The government is banking on exports to help boost the struggling economy.
Should exports manage to expand by just 1%, economic growth will come in at more than 3% this year, says the Fiscal Policy Office (FPO).
Krisada: Second half the crucial period
The Finance Ministry's think tank is keeping an eye on whether shipments could reach its 1.4% target this year after exports in the first three months are expected to contract by 4% year-on-year, director-general Krisada Chinavicharana said, adding that he was pinning his hopes on exports picking up in the second half.
The bleak export prospects for this year, triggered by the uneven global economic rebound and China's slowdown, are adding to worries that GDP could grow by less than 3%.
Exports are the country's main pillar, accounting for 70% of GDP.
A recent wave of cuts in export growth forecasts has painted a gloomier economic picture, as other engines including private investment and domestic consumption remain lukewarm.
The Bank of Thailand last month trimmed its export growth projection to 0.8% from 1%, while the Thai National Shippers' Council slashed its 2015 export forecast to flat growth from an earlier projection of 1.5% due largely to the slower-than-expected global recovery and falling oil and farm prices.

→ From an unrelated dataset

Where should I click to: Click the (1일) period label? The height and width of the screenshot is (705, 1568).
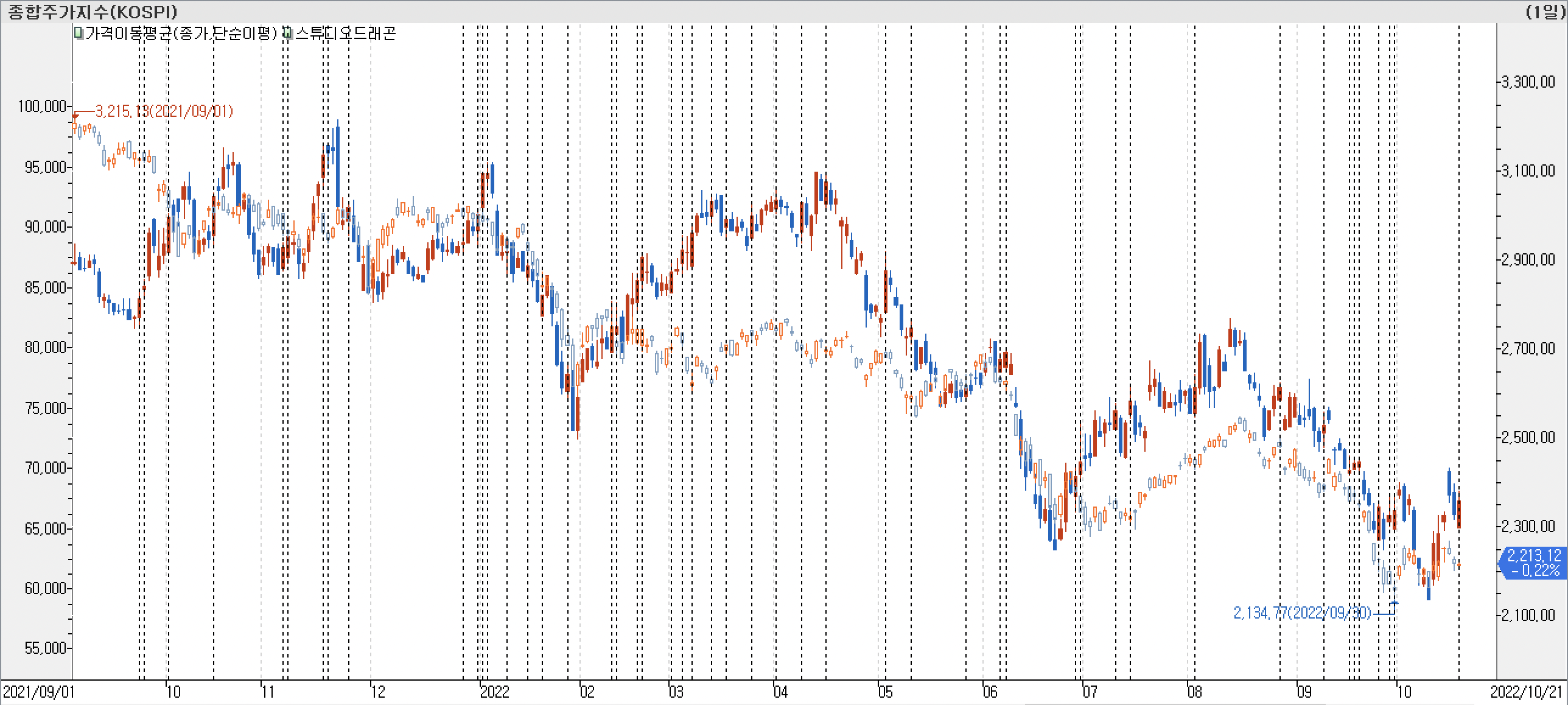[1545, 12]
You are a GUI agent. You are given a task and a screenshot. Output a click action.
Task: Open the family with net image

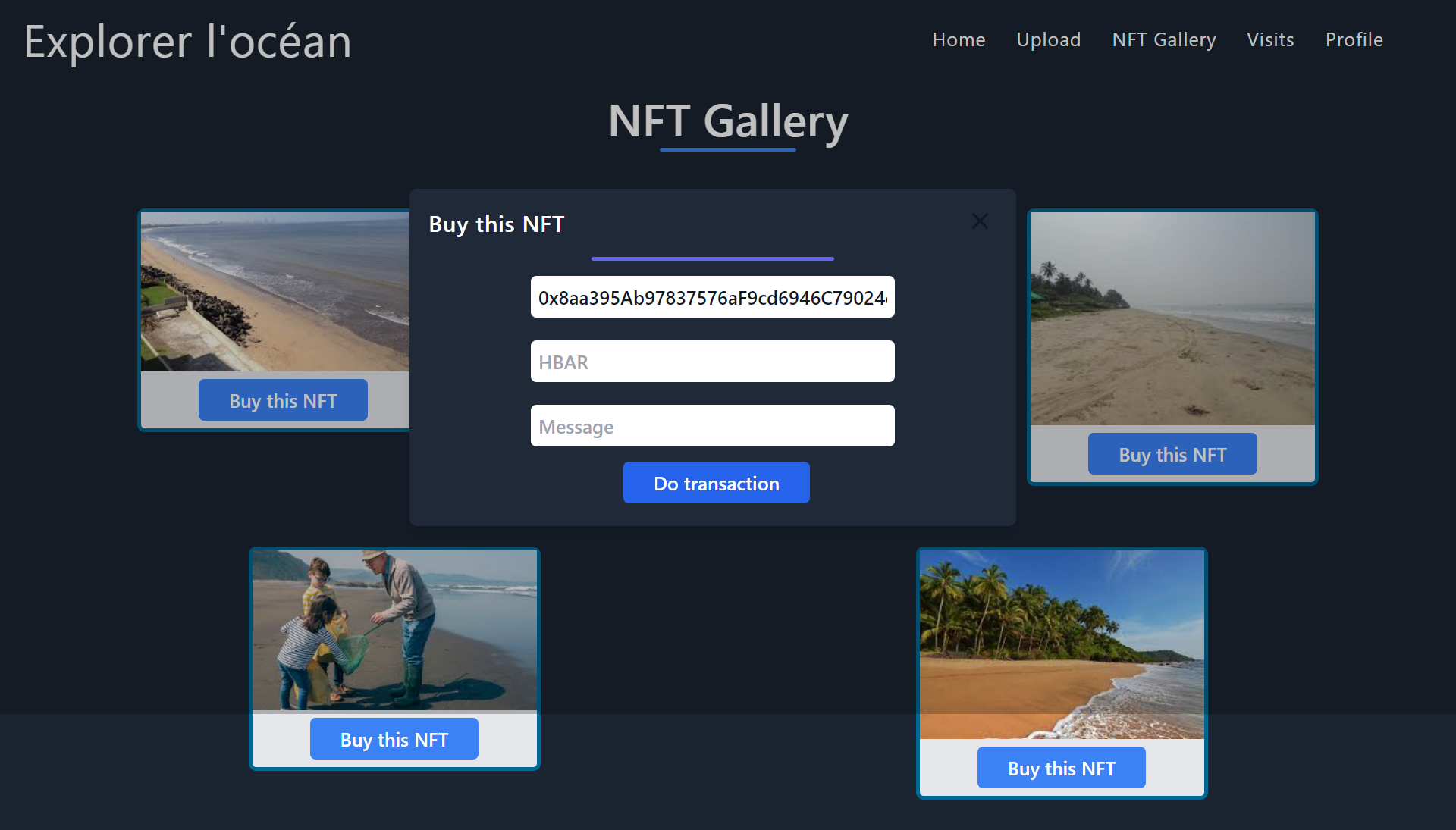tap(394, 630)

Mr Krisada said several economic indicators, particularly tourism, were gaining traction, and this could help to offset weak exports.
The number of tourist arrivals in the three months through March surged 23% year-on-year, and factory output in the first two months bounced back to expand by 1.4% year-on-year after more than a year of decline.
Value-added tax (VAT) on goods and services, a proxy for domestic consumption, edged up 1.9% for the first six months of fiscal 2015, Mr Krisada said.
Even though VAT on imported products fell by 14% year-on-year in the October-March period, the tax imposed on imported consumer goods such as electrical appliances, shoes and garments increased 13.7%.
The low oil price caused VAT on imported goods to shrink 14% in the first half of fiscal 2015.
VAT on imported oil fell 20 billion baht short of the target.
Capital goods imports excluding one-time imports of trains and aeroplanes rose 2.3% year-on-year in the first two months and commercial loans 2.7%.
For budget disbursement through March, 1.32 trillion baht was taken out, representing 51.4% of total expenditure.
Of the 1.32 trillion baht, 1.18 trillion baht was regular expenditure and 140 billion was for investment.
The Finance Ministry estimates 80% of the investment budget will be drawn down this fiscal year. For the first fiscal half, 31% of the 449-billion-baht investment budget was disbursed.